When first we heard Rossetti sing,
We twanged the melancholy lyre,
We sang like this, like anything,
When first we heard Rossetti sing.
And all our song was faded Spring,
And dead delight and dark desire,
When first we heard Rossetti sing,
We twanged the melancholy lyre.
(And this is how we twanged it)—
The New Orpheus to his Eurydice.
Why wilt thou woo, ah, strange Eurydice,
A languid laurell’d Orpheus in the shades,
For here is company of shadowy maids,
Hero, and Helen and Psamathoë:
And life is like the blossom on the tree,
And never tumult of the world invades,
The low light wanes and waxes, flowers and fades,
And sleep is sweet, and dreams suffice for me;
“Go back, and seek the sunlight,” as of old,
The wise ghost-mother of Odysseus said,
Here am I half content, and scarce a-cold,
But one light fits the living, one the dead;
Good-bye, be glad, forget! thou canst not hold
In thy kind arms, alas! this powerless head.
When first we heard Rossetti sing,
We also wrote this kind of thing!
The Food of Fiction.
To breakfast, dinner, or to lunch
My steps are languid, once so speedy;
E’en though, like the old gent in Punch,
“Not hungry, but, thank goodness! greedy.”

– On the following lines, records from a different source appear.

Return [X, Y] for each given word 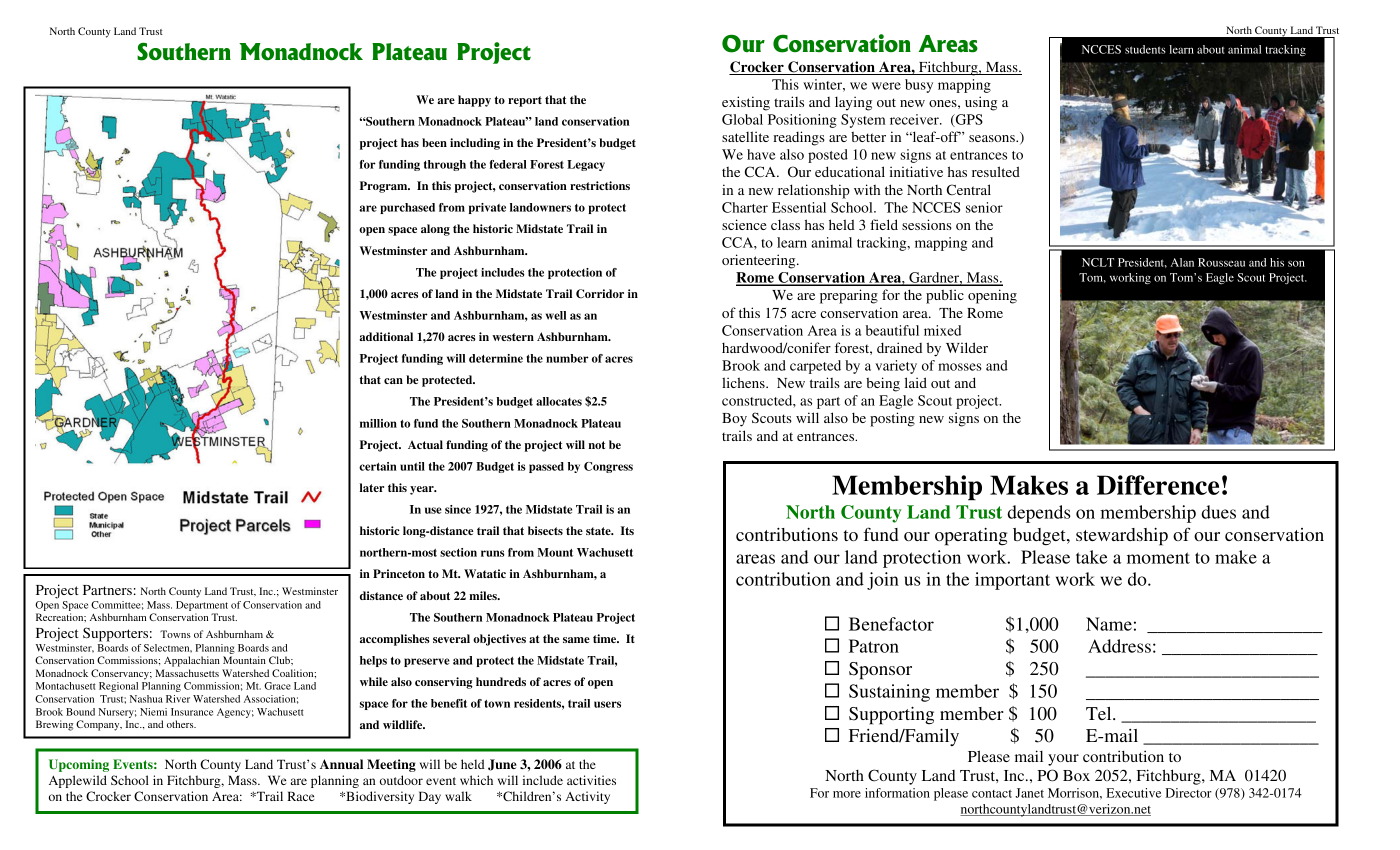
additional [386, 336]
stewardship [1122, 536]
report [525, 101]
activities [591, 780]
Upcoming [79, 765]
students [1145, 49]
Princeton [399, 573]
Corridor [600, 294]
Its [627, 530]
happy [474, 101]
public [945, 296]
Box [1076, 775]
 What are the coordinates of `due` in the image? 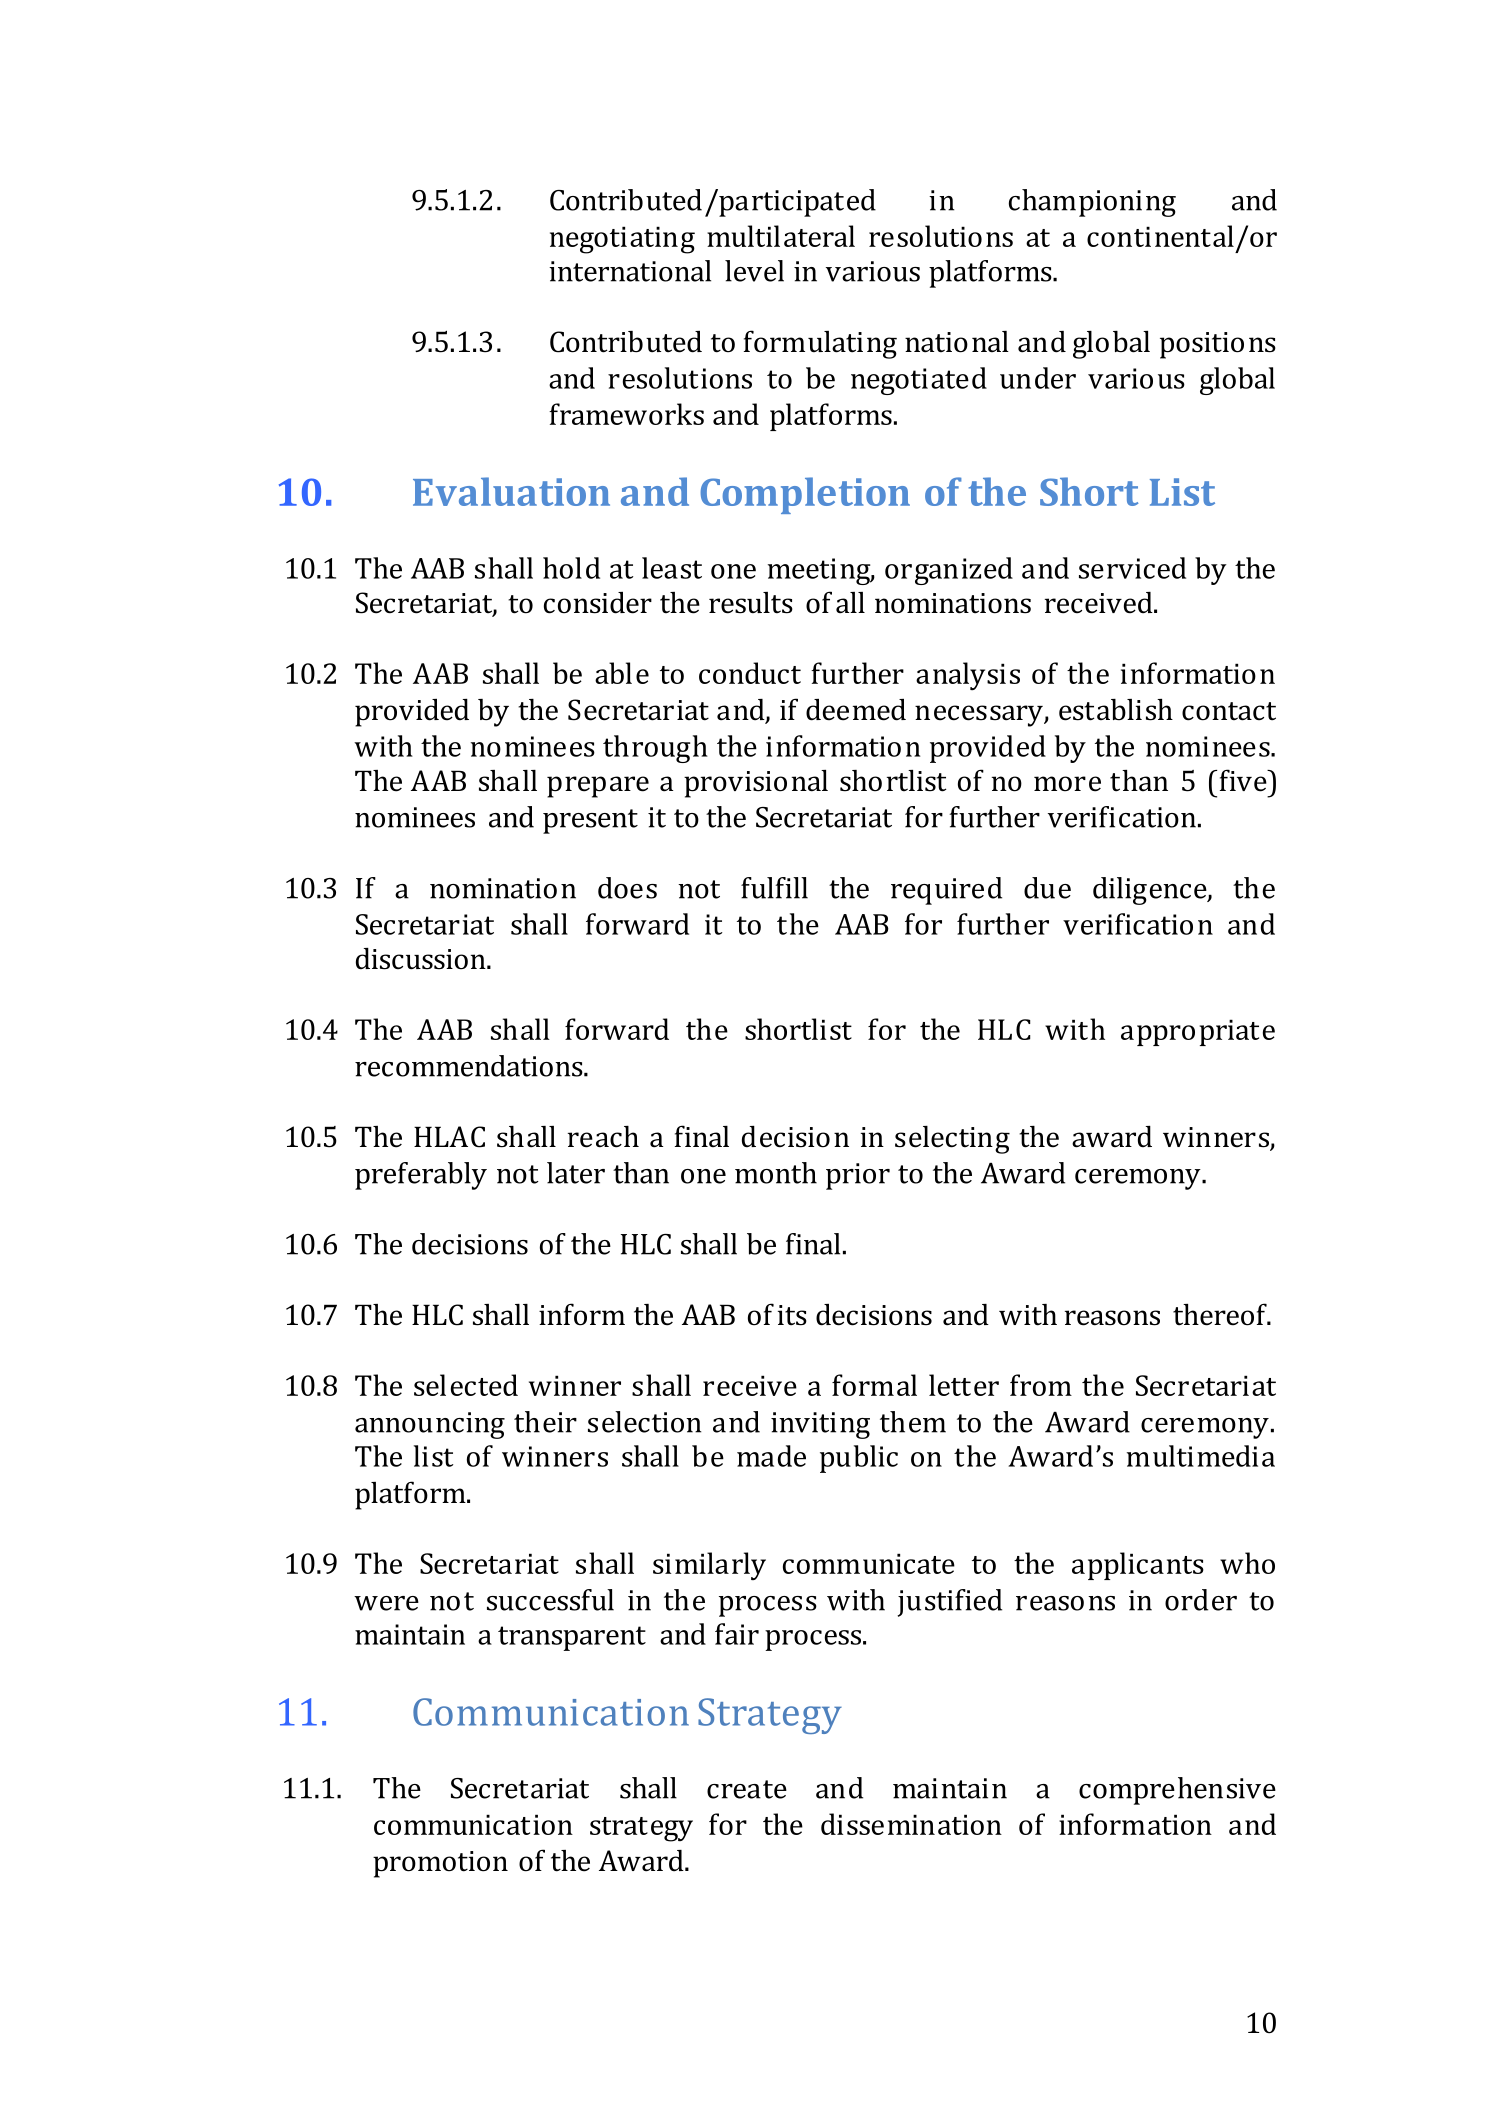 It's located at (1047, 888).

I gaze upon the well-spread board,
And have to own—oh, contradiction!
Though every dainty it afford,
There’s nothing like the food of fiction.
“The better half”—how good the sound!
Of Scott’s or Ainsworth’s “venison pasty,”
In cups of old Canary drowned,
(Which probably was very nasty).
The beefsteak pudding made by Ruth
To cheer Tom Pinch in his affliction,
Ah me, in all the world of truth,
There’s nothing like the food of fiction!